Electrical and Photoconductivity study on few layers ReSe$_{\mathrm{2}}$

Transition metal dichalcogenides (TMDs) have emerged as attractive materials for electronic and optoelectronic device applications due to their tunable band gap as a function of layers and easier to produce single atomic layer form, which could be potential pathways beyond CMOS technologies. Among the TMDs semiconductors, extensive research has been conducted on few compounds such as MoS$_{\mathrm{2}}$, WS$_{\mathrm{2}}$, and WSe$_{\mathrm{2}}$ focusing on electrical and optical properties of single-to-few atomic layers. These compounds show direct band gap transition when exfoliated to single layer from bulk crystals.
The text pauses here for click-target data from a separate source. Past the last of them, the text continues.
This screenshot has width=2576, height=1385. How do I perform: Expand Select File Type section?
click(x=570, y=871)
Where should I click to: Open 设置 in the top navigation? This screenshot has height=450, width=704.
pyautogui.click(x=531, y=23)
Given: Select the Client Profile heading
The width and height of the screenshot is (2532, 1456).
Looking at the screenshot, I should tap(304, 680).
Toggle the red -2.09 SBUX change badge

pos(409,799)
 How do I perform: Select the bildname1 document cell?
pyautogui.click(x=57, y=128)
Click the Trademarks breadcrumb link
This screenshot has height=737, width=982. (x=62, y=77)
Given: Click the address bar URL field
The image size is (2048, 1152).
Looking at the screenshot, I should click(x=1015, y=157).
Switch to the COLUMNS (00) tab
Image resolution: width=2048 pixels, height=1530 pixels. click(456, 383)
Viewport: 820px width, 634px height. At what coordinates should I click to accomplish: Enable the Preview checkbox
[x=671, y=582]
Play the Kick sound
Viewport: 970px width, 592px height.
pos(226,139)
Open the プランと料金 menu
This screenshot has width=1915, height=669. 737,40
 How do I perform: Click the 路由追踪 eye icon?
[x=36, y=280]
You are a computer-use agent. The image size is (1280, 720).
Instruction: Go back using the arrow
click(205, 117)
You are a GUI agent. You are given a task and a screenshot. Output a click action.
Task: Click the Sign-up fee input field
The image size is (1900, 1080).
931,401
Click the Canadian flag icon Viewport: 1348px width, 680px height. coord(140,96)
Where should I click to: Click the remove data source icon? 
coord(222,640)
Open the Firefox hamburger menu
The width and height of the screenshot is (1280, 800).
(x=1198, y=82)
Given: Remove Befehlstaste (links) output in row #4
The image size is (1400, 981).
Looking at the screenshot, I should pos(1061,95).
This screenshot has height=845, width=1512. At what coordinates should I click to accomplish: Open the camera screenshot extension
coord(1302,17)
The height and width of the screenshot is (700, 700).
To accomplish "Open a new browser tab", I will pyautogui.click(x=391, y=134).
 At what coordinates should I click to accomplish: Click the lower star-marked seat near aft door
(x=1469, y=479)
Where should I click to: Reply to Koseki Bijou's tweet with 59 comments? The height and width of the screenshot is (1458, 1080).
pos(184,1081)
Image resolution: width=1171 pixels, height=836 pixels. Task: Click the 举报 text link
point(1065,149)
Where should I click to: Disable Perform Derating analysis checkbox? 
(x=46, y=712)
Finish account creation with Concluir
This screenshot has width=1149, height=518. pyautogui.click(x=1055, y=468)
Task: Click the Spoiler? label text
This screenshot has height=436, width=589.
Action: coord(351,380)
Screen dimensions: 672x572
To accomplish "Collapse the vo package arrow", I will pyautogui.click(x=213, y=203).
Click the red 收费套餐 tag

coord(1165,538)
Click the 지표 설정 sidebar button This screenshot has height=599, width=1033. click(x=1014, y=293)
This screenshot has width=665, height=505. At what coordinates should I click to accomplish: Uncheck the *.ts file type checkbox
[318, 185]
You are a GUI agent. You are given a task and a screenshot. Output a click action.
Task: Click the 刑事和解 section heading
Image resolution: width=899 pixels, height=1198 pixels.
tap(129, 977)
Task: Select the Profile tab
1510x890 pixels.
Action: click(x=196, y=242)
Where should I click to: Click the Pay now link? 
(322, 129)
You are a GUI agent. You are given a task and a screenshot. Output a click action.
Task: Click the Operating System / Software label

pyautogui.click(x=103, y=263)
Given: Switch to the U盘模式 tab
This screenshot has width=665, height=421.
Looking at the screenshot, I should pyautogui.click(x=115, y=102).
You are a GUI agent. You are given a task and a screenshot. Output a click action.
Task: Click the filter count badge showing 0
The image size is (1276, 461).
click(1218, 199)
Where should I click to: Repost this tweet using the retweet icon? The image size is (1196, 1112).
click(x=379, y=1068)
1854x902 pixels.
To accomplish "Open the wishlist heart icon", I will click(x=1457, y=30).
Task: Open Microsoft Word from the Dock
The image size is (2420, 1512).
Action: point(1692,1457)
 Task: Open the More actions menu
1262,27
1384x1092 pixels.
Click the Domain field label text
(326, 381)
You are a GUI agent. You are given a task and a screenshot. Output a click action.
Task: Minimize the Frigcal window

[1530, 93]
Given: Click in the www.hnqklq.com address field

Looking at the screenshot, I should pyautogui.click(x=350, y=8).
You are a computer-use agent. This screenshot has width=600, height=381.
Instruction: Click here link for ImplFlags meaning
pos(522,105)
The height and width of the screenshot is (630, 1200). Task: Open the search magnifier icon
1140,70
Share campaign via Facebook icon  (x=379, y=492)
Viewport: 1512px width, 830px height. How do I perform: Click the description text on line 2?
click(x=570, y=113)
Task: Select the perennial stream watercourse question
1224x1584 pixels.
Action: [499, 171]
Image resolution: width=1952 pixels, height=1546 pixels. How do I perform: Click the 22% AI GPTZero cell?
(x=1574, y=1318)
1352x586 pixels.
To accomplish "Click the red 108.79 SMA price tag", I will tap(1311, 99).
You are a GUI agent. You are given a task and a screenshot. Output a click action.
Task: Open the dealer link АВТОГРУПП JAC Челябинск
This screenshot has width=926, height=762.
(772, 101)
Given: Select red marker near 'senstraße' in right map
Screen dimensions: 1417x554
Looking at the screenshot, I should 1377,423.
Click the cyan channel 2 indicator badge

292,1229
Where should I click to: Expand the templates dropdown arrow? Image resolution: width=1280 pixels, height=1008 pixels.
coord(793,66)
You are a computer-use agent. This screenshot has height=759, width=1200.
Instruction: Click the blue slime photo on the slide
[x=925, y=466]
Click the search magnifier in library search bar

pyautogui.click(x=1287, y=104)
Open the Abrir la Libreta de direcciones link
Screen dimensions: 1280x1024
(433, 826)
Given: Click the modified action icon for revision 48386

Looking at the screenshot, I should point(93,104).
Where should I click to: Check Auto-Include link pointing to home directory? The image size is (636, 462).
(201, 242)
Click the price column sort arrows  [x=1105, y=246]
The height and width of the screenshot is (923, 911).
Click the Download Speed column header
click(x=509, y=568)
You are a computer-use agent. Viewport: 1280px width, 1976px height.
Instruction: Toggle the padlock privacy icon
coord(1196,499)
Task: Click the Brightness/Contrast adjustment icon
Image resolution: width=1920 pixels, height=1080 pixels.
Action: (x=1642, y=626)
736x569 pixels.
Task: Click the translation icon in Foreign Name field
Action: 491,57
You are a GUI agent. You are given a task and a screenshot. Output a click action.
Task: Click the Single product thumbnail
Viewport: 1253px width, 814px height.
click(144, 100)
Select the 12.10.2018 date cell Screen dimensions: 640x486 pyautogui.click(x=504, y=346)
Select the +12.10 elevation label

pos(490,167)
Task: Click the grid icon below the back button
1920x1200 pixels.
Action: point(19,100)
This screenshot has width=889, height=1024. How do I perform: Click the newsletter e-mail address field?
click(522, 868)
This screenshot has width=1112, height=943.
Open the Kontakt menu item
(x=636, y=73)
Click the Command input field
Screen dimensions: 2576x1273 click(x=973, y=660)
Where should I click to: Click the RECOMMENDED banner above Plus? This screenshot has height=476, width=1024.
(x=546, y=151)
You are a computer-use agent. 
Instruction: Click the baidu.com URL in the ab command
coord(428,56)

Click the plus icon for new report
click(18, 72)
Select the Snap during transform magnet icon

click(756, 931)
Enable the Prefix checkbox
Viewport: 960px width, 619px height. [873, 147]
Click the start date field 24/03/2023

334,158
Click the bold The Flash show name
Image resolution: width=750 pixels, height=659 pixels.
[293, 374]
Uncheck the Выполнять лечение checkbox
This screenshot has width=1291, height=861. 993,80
However, there are other layered materials such as ReS$_{\mathrm{2}}$, ReSe$_{\mathrm{2}}$, InSe, etc. are recently reported displays direct band gap irrespective to the number of layers, makes promising application in optoelectronics. Here, we present an intrinsic electrical and photoconductivity study on less studied ReSe$_{\mathrm{2}}$ compound, mechanically exfoliated on to the Si/SiO$_{\mathrm{2}}$ substrate. The field-effect mobility at room temperature of few-layered ReSe$_{\mathrm{2}}$ device is \textasciitilde 10cm$^{\mathrm{2}}$/Vs. Hopefully we will also present the detail electrical transport properties of ReSe$_{\mathrm{2}}$ field-effect transistors as a function of temperature.